Successful training requires a firm commitment from the existing department of anaesthesia to provide consistent high class teaching over the entire duration of the course and beyond, into service delivery as post-graduate practitioners. (3)
AAs cannot currently independently prescribe medicines.
AAs are trained and able to administer all medicines in routine use in UK anaesthesia practice using a standard prescription or Patient Specific Directive. This includes intravenous opioids and sedatives.
Patient Specific Directives (PSD) – many AAs use PSDs to administer a whole range of medicines with indirect/distant supervision. This involves a prescription for most commonly administered drugs, for a specific AA to administer to a specific patient.
Independent prescribing rights for AAs are expected after a regulatory register has been established.
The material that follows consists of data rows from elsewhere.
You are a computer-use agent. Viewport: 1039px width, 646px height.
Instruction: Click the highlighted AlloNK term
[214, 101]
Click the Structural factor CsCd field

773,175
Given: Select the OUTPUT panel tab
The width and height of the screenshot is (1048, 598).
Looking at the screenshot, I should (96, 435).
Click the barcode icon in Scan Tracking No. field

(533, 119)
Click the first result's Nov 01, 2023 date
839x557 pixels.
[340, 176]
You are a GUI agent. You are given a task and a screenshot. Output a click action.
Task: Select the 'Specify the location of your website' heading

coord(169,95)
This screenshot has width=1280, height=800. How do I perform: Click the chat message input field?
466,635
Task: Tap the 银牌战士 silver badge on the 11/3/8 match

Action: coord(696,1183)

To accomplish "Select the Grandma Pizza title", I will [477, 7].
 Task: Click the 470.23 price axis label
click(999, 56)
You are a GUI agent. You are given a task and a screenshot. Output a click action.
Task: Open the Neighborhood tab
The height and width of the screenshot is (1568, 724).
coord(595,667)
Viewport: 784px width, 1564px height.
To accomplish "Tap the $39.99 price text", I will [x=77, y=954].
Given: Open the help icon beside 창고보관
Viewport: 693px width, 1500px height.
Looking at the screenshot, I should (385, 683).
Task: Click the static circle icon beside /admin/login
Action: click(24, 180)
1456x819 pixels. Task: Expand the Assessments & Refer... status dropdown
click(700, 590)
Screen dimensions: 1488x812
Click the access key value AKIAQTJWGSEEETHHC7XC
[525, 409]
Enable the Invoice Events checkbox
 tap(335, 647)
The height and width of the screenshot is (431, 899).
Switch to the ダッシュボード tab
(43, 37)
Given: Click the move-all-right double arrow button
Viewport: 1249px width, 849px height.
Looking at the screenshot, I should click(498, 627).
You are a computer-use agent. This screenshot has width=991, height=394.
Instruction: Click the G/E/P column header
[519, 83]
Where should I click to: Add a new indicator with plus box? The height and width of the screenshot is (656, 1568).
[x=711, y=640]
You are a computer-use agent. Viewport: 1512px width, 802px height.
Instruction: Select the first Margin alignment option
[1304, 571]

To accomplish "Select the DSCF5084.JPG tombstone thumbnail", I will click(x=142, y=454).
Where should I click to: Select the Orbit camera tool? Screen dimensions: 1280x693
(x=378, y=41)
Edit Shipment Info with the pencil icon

A separate legislative process will be required for this.
Prescribing is a high-risk activity, therefore, only some statutorily regulated healthcare professionals are undertaking this activity. It is not a reflection of knowledge or competency per se.
Anaesthesia is already a highly specialised area of medicine. However, even within this AAs work in a range of sub-specialist areas, such as cardiothoracic anaesthesia, neuro-anaesthesia, interventional radiology, ‘block’ rooms, CPEX clinics, research and teaching.